─── Brano fornito ───
Centotrenta
uomini uccisi. Il primo omicidio è datato 7 agosto 1941, l’ultimo 4 febbraio 1951. In alcuni casi, rari, i killer sono stati perseguiti; ma su moltissimi altri casi regna
il buio, anche perché l’omertà, sembra incredibile, copre ancora le colpe a
tanti decenni di distanza. E quando non si tratta di omertà, c’è però una — non
meno riprovevole — indifferenza su cose frettolosamente accantonate, perché
ormai vecchie, passate. In molti casi all’omicidio si è aggiunto un ulteriore
oltraggio, impedendo addirittura che si tenessero pubbliche esequie per le
vittime, o anche propalando su di loro dicerie infamanti, quasi a giustificarne
l’uccisione. La mano omicida ha colpito in tutta Italia, dalla Val d’Aosta al
Friuli, arrivando fino alla Calabria. Tanti i sicari, pochi, come dicevamo
quelli puniti, uno solo il mandante. Conosciuto, ma impunito.
Le
vittime hanno una caratteristica che le accomuna: sono tutti sacerdoti,
secolari o religiosi, parroci o cappellani militari, o semplici preti senza
incarichi specifici, o cura d’anime. Molti, moltissimi di loro sono stati
uccisi due volte: la prima volta dagli assassini materiali, la seconda volta dall’oblio
e dalla negligenza di chi non può o non vuole ricordare.
Sembra
la trama di un racconto poliziesco nato dalla fantasia un po’ troppo sbrigliata
di qualche scrittore in vena di fornire emozioni «forti» ai lettori. E invece
quanto ho descritto è tutto, purtroppo, realmente accaduto e lo racconta
Roberto Beretta, giornalista di Avvenire e saggista.
Nella
semplicità del suo titolo, diretto, chiarissimo, Beretta affronta uno dei
capitoli più oscuri della storia nazionale nel periodo della Resistenza: la
strage dei sacerdoti, operata da partigiani comunisti. Si tratta della prima
opera che tratta in modo organico e approfondito una realtà, in verità
arcinota, ma della quale «non» si doveva parlare, perché poteva minare
l’immagine fin da subito oleografica della lotta di Liberazione, e soprattutto
l’immagine del partito comunista quale vera avanguardia della lotta medesima.
Beretta
tocca uno degli argomenti tabù, uno dei capitoli più tragici della
tragica situazione in cui visse il Paese, dilaniato di fatto da due guerre,
quella contro i tedeschi e quella civile scatenata dai comunisti. Questi ultimi
non combattevano solo contro tedeschi e fascisti, ma anche contro i compatrioti
antifascisti, se questi si opponevano alle loro pretese egemoniche e rivoluzionarie
o se, comunque, sempre a insindacabile giudizio comunista, potevano essere
considerati elementi sospetti. Porzus docet — potremmo dire — o, almeno,
dovrebbe farci imparare che il Partito Comunista ebbe la «sua» politica da
seguire e che i Gruppi di Azione Partigiana (Gap) e le Brigate «Garibaldi»
─── Materiale ───
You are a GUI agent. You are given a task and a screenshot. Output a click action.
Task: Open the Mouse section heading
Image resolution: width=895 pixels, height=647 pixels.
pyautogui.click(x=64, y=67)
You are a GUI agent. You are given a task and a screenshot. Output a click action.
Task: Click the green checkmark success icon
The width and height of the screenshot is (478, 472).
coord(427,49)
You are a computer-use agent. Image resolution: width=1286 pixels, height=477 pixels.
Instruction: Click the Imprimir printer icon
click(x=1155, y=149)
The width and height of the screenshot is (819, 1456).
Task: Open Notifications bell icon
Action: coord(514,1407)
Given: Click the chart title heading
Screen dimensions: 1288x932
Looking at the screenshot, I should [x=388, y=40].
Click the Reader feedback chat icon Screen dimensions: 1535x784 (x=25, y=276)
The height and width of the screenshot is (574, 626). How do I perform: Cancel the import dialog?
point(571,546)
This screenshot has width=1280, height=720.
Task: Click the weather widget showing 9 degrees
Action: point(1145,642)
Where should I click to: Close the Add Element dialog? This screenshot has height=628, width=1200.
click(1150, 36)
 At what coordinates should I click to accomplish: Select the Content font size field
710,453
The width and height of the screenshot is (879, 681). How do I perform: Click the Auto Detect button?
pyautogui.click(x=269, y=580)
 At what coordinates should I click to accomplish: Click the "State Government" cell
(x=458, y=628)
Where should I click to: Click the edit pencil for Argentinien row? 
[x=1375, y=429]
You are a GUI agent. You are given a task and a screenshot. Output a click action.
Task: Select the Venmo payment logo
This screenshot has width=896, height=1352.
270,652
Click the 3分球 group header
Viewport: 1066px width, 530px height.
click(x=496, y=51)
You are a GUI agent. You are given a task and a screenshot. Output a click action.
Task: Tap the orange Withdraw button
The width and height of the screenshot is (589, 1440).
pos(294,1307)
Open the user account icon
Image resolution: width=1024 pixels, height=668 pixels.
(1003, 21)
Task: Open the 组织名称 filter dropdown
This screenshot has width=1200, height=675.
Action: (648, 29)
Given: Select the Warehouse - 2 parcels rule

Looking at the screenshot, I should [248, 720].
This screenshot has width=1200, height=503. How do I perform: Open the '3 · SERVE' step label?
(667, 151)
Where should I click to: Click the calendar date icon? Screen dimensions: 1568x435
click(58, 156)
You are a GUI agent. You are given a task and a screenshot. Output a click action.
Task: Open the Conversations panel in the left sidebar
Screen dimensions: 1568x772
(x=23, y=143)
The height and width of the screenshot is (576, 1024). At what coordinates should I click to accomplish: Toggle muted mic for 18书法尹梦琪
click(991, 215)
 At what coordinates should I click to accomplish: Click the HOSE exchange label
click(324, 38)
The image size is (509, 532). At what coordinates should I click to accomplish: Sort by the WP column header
───
- **Consegna A**
Secondo il brano sull'uccisione dei sacerdoti, in quali date sono avvenuti il primo e l'ultimo omicidio?
- **Consegna B**
Riprendi il brano sull'uccisione dei sacerdoti e portalo avanti.
Le righe sono un materiale a sé, distinto dal brano.

- **Risposta corretta A**
Il primo omicidio è del 7 agosto 1941, l'ultimo del 4 febbraio 1951.

- **Risposta corretta B**
agirono il più delle volte con assoluto disprezzo della pur ufficialmente
accettata autorità del Cln.
I
preti. Perché ucciderli? La guerra ha una sua spietata logica, nella quale
rientra l’uccisione del nemico. Dal momento in cui si attua quella «sospensione
della moralità» che è la situazione di conflitto, l’uccisione del nemico
comporta però anche la difesa dell’amico, dell’alleato, e la fine delle
ostilità comporta anche la fine di quella «licenza di uccidere». La società
rientra nella normalità.
Perché
dunque uccidere i preti? E perché le uccisioni andarono ben oltre la fine della
guerra?
Roberto
Beretta si pone, e ci pone, appunto, queste domande.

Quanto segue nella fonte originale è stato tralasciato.